▶ _Trecho selecionado_:
====

Resenha: “O homem sem doença” de Arnon Grunberg

28 05 2018

 

 

Georges van Houten (Belgica, 1888-1964) Retrato de mulher em amarelo lendo um livro, 1953Retrato de mulher em amarelo lendo um livro, 1953

Georges van Houten (Belgica, 1888-1964)

Acervo da Universidade de Oxford

 

 

 

Tornei-me fã de Arnon Grunberg após a leitura de Tirza, que junto a O refugiado, é considerado uma de suas obras-primas, entre os mais de doze romances publicados.  O Homem sem doença (2012), traduzido por Mariângela Guimarães, é bem mais recente.  São duas obras diferentes em polos opostos do espectro. Elas se encontram na narrativa de suspense típica de Grunberg que faz o leitor permanecer em estado de alerta sobre o futuro dos personagens, preocupado com o que virá a acontecer.  E quando eventos finalmente se concretizam têm a habilidade de retratar  uma realidade muito pior do que a imaginação permitiria.

====

▶ _Dados fornecidos_:
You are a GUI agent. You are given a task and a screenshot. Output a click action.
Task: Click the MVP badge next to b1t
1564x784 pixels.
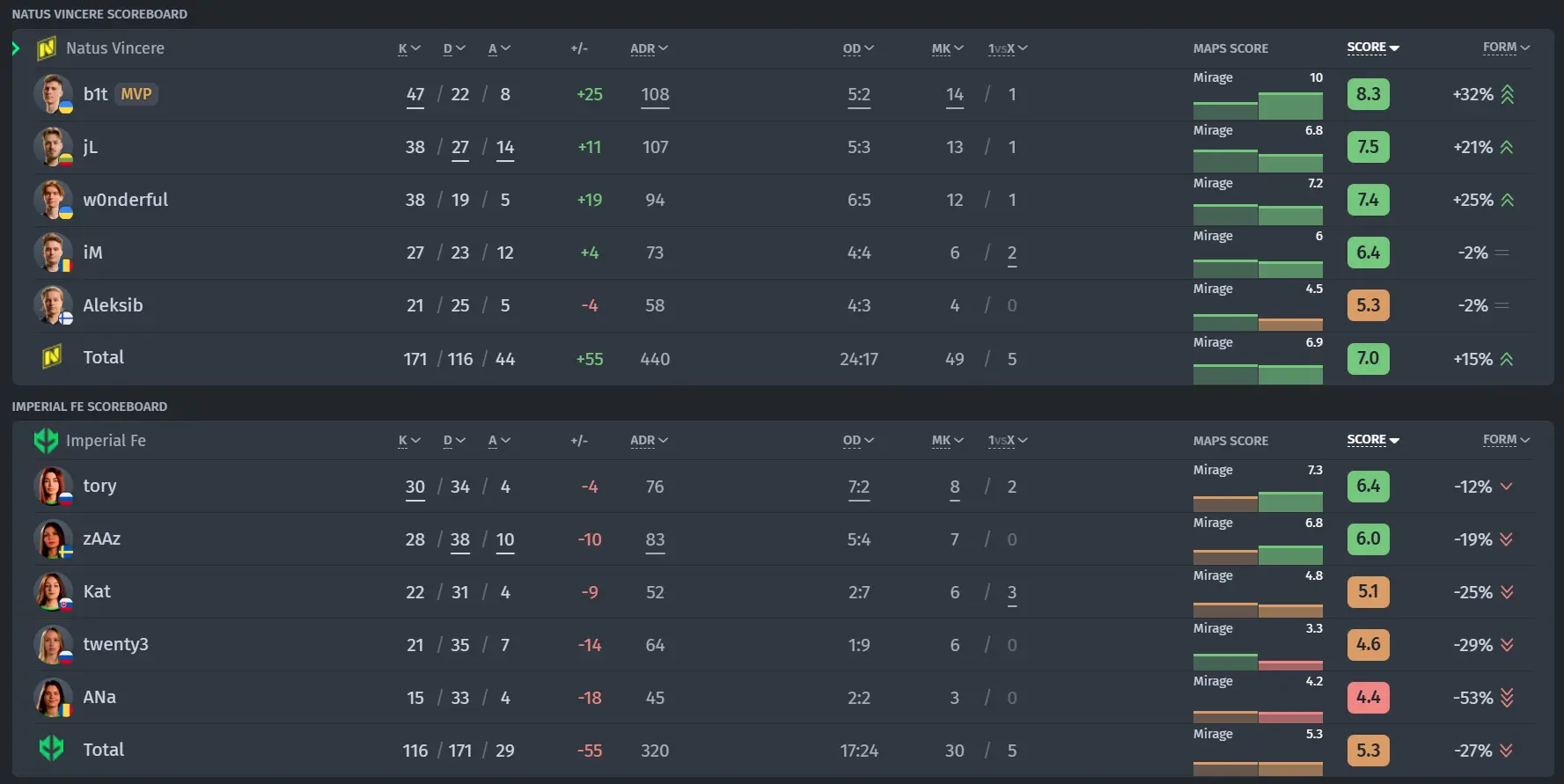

====

▶ _Trabalho solicitado_:
Passe para o inglês a seguinte frase da resenha: "São duas obras diferentes em polos opostos do espectro."

▶ _Resposta da tarefa_:
They are two different works at opposite ends of the spectrum.